Federal Agency Accuses White House Official Of Violating Hatch Act

 by Sam Dorman via The Epoch Times,

A federal investigative agency is requesting disciplinary action for Neera Tanden, who serves as one of President Joe Biden’s domestic policy advisors, over her allegedly violating a law that prohibits solicitations for partisan political candidates.

The agency, known as the U.S. Office of Special Counsel (OSC), announced the complaint on Nov. 7 while highlighting recent posts Tanden made on the social media platform X. According to the agency’s complaint, Tanden violated the Hatch Act by posting or reposting solicitations for donations to Vice President Kamala Harris’s presidential campaign, as well as multiple Democratic congressional candidates.

“Congress created a rule banning all federal employees from fundraising for political candidates,“ Special Counsel Hampton Dellinger said.

“The Hatch Act contains no escape hatch for White House officials.”

The White House did not respond to The Epoch Times’ request for comment before publishing time. According to Politico, White House spokesperson Andrew Bates said Tanden took “compliance with the Hatch Act seriously.”

Tanden served as White House staff secretary before Biden promoted her last year to be one of his domestic policy advisors. Biden had nominated her to lead his Office of Management and Budget, but she backed out amid scrutiny over other social media posts.

In its Nov. 6 complaint, the special counsel office said it notified the White House Counsel’s Office on Aug. 30 that Tanden was in violation of the Hatch Act after her post two days prior promoting four candidates for the U.S. House of Representatives.

Tanden eventually removed that post on Sept. 3 but two days later reposted a video of actor Michael Keaton asking for funds to support Sen. Bob Casey (D-Pa.) in his campaign for reelection, the complaint said. In September, subsequent posts from Tanden promoted solicitations for Democrat Lucas Kunce, who was running to unseat Sen. Josh Hawley (R-Mo.); Democratic House candidate Rebecca Cooke of Wisconsin; and Democratic House candidate Will Rollins of California.

“Each of Tanden’s three subsequent posts ... was also made after Tanden was notified that making such posts violated the Hatch Act prohibition against soliciting political contributions,” the OSC’s complaint read.

The OSC’s complaint requested that the Merit Systems Protection Board (MSPB) penalize Tanden under a federal law that outlines removal, suspension, monetary fines, or “reprimand” as potential punishments.

Bates reportedly pointed to a 2021 report wherein the special counsel office raised constitutional concerns with the MSPB disciplining individuals directly appointed by the president.

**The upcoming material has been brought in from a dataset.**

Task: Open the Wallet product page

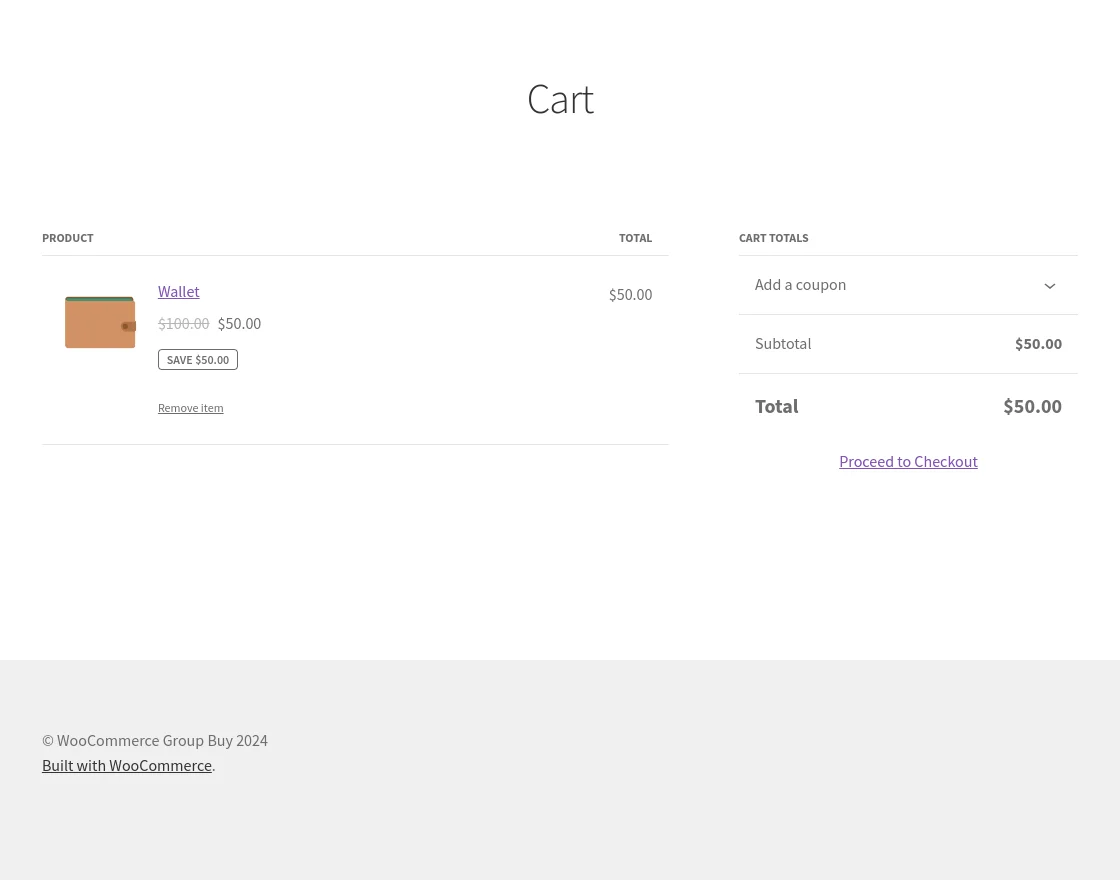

That report said that OSC “may not pursue disciplinary action through the MSPB” for commissioned officers, or those appointed by the president, and Senate-confirmed presidential appointees.

For both types of appointees, the OSC said it “must report its findings to the president” and allow the president to take appropriate action.

Reporting to the president was the course of action the OSC took in response to alleged Hatch Act violations by Kellyanne Conway, former counselor to then-President Donald Trump. In 2018, the agency said it concluded its investigation into Conway.

“Considering the president’s constitutional authority, the proper course of action, in the case of violations of the Hatch Act by such officers, is to refer the violations to the president,” its report to Trump said at the time.

The OSC did not respond to The Epoch Times’ request for comment before publishing time.

The OSC announced in September that it submitted a report to Biden over an alleged Hatch Act violation by Secretary of the Navy Carlos Del Toro, who expressed support for Biden winning a second term.

The agency added that it reached settlement agreements entailing unpaid suspensions for an employee within the Department of Commerce and a U.S. attorney’s office.

“While OSC deals with some close calls in its Hatch Act enforcement, federal employees soliciting donations for a political campaign is express advocacy and a clear-cut violation,“ Dellinger said as part of the announcement. ”We urge federal employees not to cross these brightest of lines.”